→ **Given exercise**: Copy out every line of the entries below that contains the word "accomplish".

===

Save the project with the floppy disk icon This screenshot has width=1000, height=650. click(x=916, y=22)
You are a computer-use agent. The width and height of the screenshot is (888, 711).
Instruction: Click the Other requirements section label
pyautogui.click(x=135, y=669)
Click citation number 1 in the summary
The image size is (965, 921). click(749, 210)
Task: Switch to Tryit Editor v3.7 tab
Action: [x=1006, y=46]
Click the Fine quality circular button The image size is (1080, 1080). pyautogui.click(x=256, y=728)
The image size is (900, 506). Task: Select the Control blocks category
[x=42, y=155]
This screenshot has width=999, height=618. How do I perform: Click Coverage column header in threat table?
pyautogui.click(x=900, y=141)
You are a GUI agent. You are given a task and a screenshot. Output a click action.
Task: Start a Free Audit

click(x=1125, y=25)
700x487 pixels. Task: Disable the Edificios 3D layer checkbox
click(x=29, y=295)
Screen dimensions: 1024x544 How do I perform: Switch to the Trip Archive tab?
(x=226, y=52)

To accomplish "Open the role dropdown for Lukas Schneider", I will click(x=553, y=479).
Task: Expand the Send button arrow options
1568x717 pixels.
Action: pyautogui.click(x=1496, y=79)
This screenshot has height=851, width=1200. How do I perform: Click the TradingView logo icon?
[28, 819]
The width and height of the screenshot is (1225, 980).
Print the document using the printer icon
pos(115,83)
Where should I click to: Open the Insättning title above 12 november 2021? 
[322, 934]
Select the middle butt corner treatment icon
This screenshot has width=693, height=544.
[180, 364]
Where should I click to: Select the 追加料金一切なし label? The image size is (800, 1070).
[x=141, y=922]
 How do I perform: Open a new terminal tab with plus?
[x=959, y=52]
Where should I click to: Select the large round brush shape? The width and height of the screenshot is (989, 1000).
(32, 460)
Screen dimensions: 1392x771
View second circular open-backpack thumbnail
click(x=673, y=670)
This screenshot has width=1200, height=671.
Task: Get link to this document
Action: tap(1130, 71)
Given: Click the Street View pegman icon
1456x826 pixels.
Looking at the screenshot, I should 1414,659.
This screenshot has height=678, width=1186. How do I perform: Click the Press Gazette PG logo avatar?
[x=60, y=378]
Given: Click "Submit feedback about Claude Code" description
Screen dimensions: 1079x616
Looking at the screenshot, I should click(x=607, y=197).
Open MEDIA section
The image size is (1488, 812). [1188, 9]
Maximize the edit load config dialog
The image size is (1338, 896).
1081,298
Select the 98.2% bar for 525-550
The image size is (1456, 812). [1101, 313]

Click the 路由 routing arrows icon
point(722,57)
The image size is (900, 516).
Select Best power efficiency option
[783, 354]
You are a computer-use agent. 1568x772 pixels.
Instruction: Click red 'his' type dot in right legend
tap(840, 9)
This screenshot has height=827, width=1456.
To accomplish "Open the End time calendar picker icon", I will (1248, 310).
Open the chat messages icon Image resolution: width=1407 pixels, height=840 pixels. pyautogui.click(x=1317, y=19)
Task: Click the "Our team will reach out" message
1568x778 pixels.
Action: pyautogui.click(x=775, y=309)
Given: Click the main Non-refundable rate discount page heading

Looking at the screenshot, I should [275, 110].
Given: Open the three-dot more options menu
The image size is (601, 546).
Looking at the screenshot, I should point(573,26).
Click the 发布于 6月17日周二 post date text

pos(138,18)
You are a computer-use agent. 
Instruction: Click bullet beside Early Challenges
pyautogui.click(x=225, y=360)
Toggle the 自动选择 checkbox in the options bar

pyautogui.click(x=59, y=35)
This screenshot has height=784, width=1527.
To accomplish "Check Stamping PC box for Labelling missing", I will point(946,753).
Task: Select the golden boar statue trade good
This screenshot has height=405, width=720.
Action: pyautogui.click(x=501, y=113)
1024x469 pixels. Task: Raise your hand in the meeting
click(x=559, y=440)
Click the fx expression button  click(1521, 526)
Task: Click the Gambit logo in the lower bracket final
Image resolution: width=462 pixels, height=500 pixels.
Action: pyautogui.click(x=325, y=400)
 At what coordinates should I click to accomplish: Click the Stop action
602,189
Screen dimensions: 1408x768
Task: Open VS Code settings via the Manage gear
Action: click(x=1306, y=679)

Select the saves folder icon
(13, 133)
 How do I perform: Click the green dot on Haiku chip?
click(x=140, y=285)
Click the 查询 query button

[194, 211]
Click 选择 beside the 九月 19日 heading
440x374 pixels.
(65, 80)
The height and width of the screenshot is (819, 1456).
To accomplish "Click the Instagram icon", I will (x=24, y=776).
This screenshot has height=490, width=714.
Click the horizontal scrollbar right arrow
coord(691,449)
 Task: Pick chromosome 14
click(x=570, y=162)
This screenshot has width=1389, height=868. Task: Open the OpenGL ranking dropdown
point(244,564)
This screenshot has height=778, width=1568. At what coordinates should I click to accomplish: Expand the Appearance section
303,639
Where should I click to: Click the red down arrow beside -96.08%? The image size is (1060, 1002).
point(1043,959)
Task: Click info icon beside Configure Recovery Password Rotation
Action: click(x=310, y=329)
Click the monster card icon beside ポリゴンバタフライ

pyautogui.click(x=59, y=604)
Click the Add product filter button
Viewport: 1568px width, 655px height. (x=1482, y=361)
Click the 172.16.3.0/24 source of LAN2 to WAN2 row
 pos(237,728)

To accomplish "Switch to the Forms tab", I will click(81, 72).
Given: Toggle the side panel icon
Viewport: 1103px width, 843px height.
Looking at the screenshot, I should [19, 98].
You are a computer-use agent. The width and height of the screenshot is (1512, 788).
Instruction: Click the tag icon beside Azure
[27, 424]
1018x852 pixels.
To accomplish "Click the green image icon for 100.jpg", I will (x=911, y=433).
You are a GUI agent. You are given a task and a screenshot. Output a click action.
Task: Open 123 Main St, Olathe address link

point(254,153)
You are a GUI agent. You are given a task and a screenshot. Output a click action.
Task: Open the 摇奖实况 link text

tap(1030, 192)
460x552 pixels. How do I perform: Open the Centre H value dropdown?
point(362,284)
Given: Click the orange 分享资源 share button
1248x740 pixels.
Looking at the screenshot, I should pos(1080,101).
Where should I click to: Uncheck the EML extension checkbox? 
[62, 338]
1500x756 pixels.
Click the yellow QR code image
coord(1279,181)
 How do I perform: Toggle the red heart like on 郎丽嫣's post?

===

→ **Solution**:
To accomplish "Open the role dropdown for Lukas Schneider", I will click(x=553, y=479).
To accomplish "Open the End time calendar picker icon", I will (1248, 310).
To accomplish "Check Stamping PC box for Labelling missing", I will point(946,753).
 At what coordinates should I click to accomplish: Click the Stop action
To accomplish "Click the Instagram icon", I will (x=24, y=776).
This screenshot has height=778, width=1568. At what coordinates should I click to accomplish: Expand the Appearance section
To accomplish "Switch to the Forms tab", I will click(81, 72).
To accomplish "Click the green image icon for 100.jpg", I will (x=911, y=433).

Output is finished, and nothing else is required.